Saturday, April 27, 2024

Lack of skilled staff at meat processors

Neal Wallace
Meat processors will have to forgo further processing cuts due to a lack of skilled labour following Government changes to immigration rules, industry leaders warn.
Reading Time: 2 minutes

Meat Industry Association (MIA) chief executive Sirma Karapeeva says the industry is already short about 2500 people, including halal slaughtermen, skilled boners and butchers who have previously been recruited from overseas.

The staffing issue meant plants could not run at full capacity last season.

“What is new now is that it’s been made worse because of covid-19 and the borders being shut, meaning we can’t supplement the workforce with skilled migrant workers as we have previously been able to do,” Karapeeva said.

A government reset of immigration laws coincides with the industry needing 250 halal slaughtermen alone.

She says there are about 100 New Zealand residents or migrants here on visas who qualify to do the work.

“It is a $3 billion value-added industry and we have no other way of capturing that value,” she said.

The industry cannot employ just anyone to perform that role and this year at the prompting of the Labour Party’s Wigram MP Megan Woods, the meat industry held a recruitment drive among the Christchurch muslim community, who Woods says some of whom were looking for work.
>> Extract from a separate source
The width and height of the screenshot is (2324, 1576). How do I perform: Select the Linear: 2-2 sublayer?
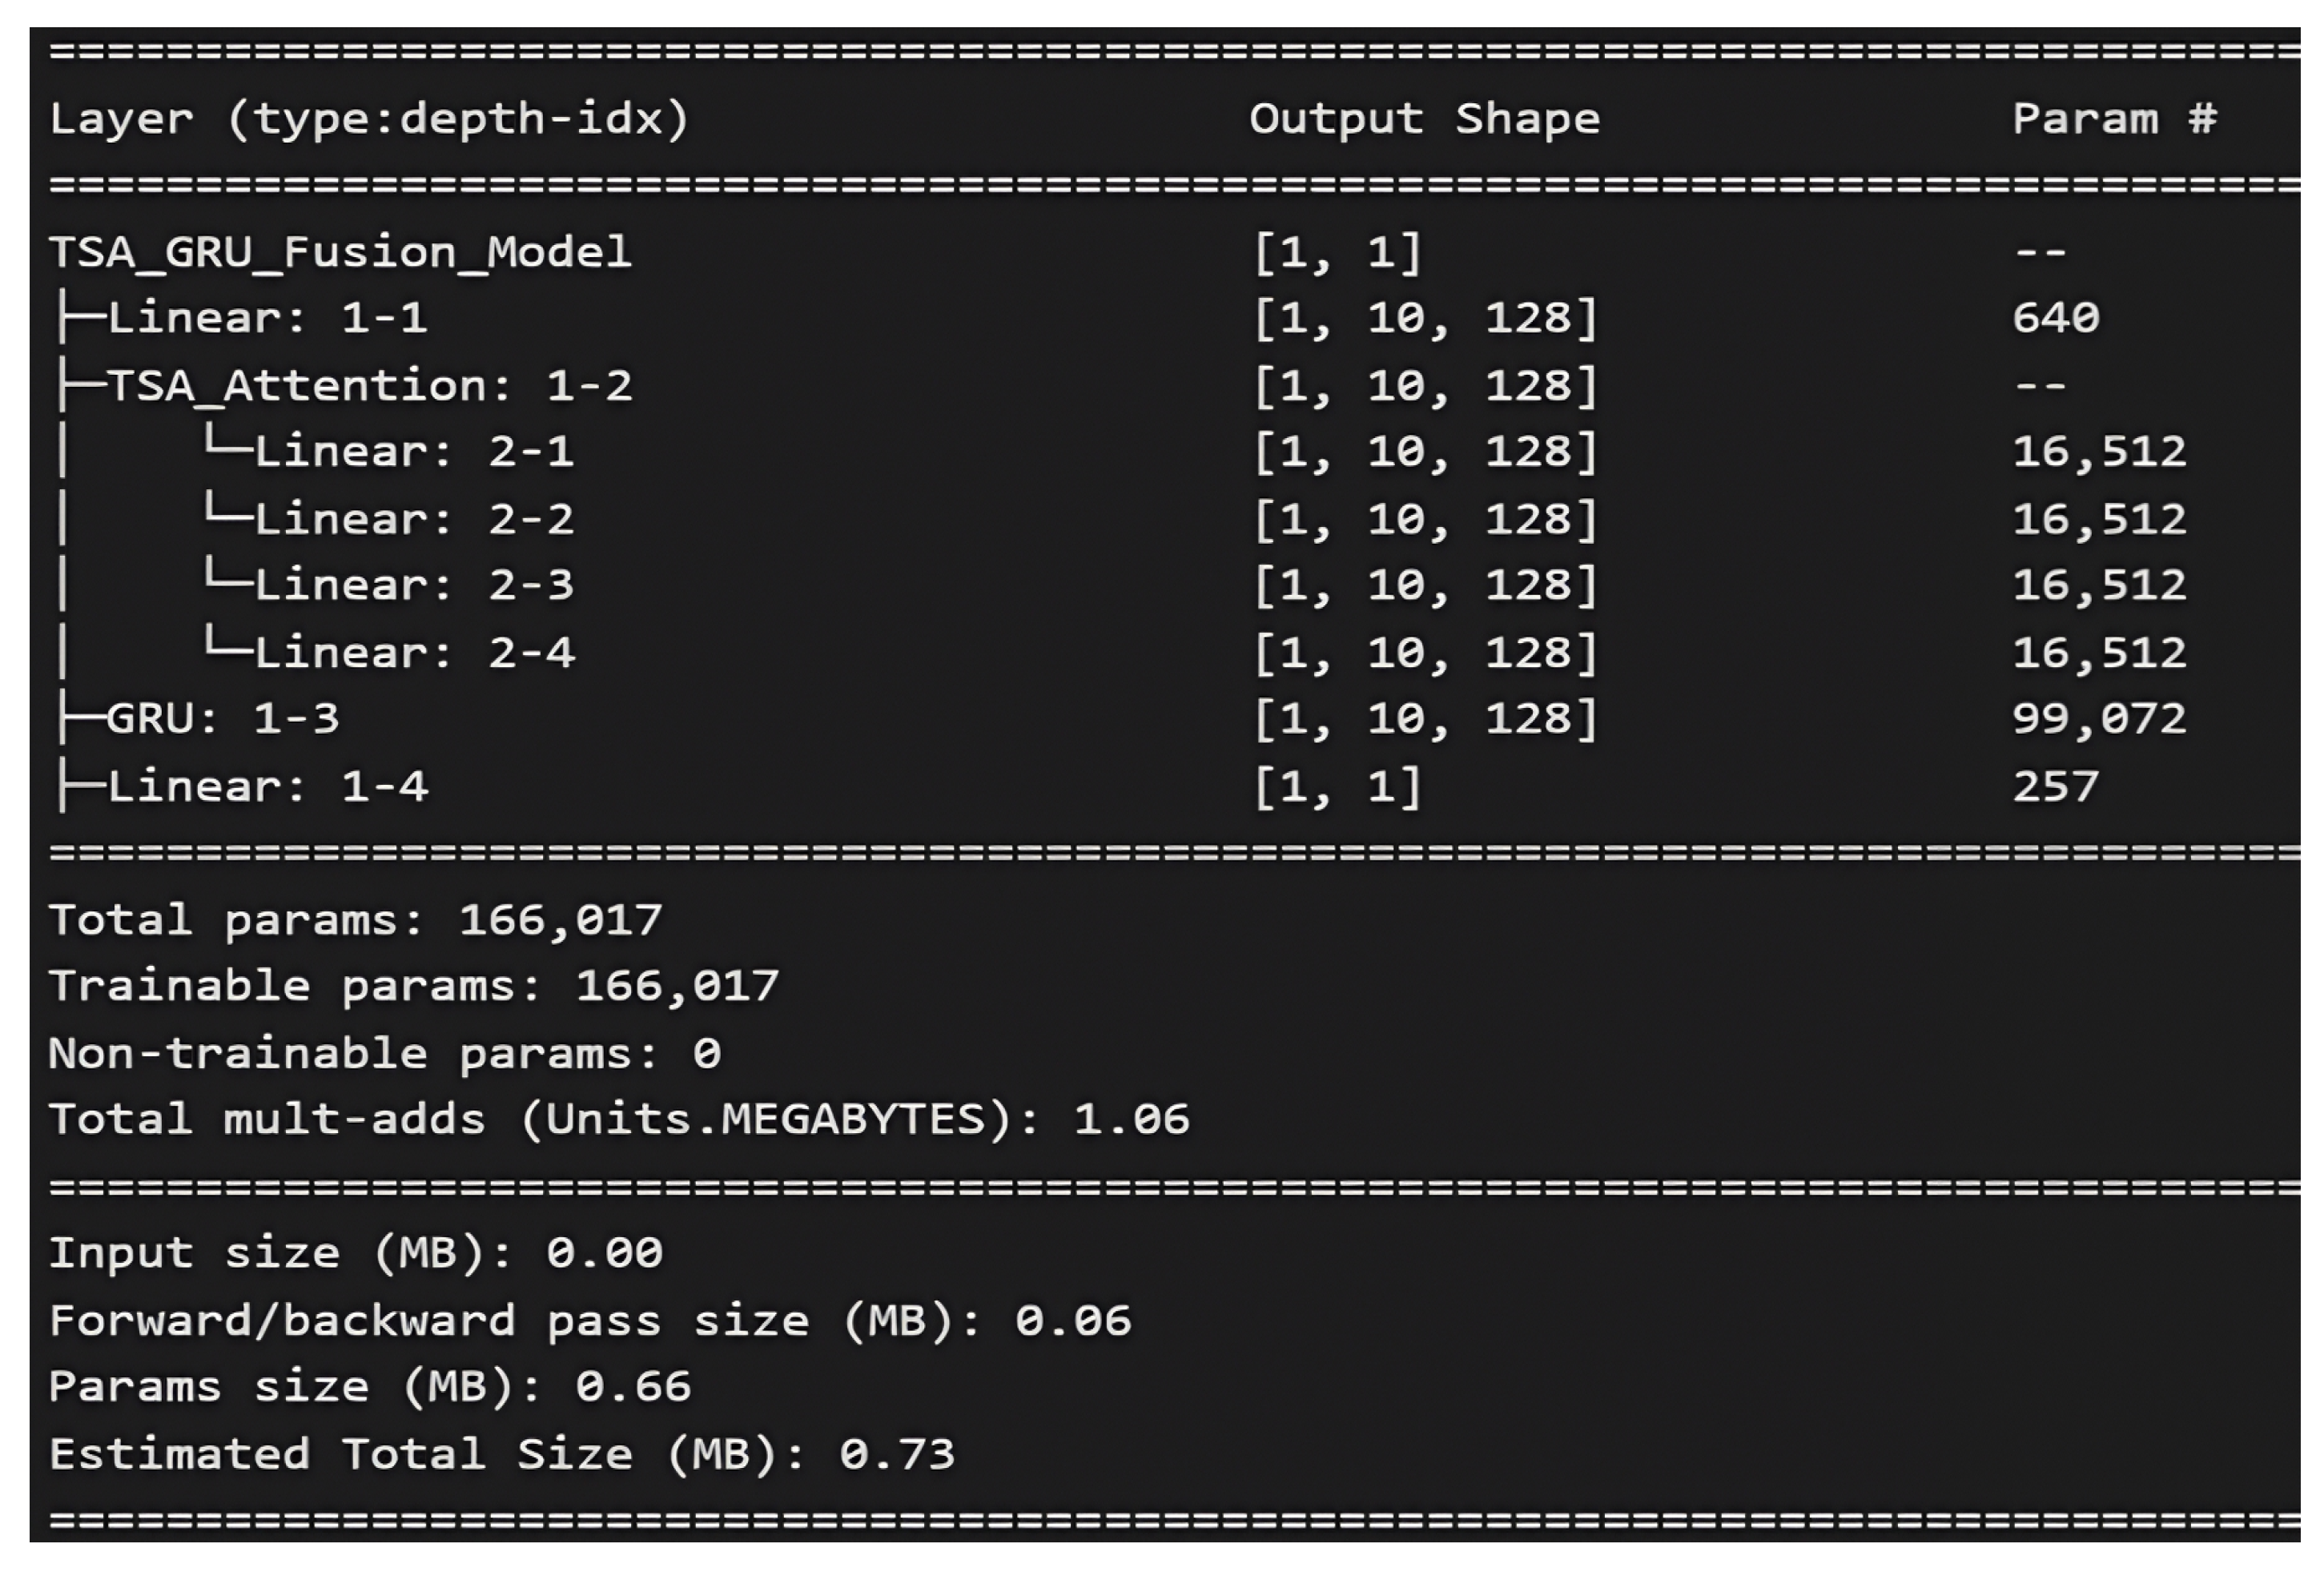(x=413, y=520)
They did not get any takers.

“The industry can train people to do physical work but we cannot do that for religious affiliation,” she said.

Karapeeva says the recent tightening of immigration rules will mean more meat cuts will be exported in a primary or unprocessed form and less edible offal and other products will be recovered.

The lowest wages paid by the industry are well above the minimum wage, she says, but most jobs were in regional areas, which did not suit everyone.

The mismatch between where the labour pool exists in cities such as Auckland and vacancies in regional NZ, is not easily resolved.

“It’s not as simple as making a job available and people will come,” she said.

Government officials have said the industry needs to adopt more technology, but Karapeeva says some meat processing jobs will always be labour intensive, new technology takes time to develop and has to take account of variability among animal carcases.

“We have made progress but the next wave of automation is a while away,” she said.

To assist with recruitment, the association is launching a recruitment website to promote the many and varied roles offered by the industry, but the reliance on foreign workers will remain.

She says it is unlikely the industry will be able to recruit enough people locally, so is continuing to lobby the Government to access those with specialist skills from overseas, an agreement the industry has previously had with the Government prior to the covid-19 pandemic.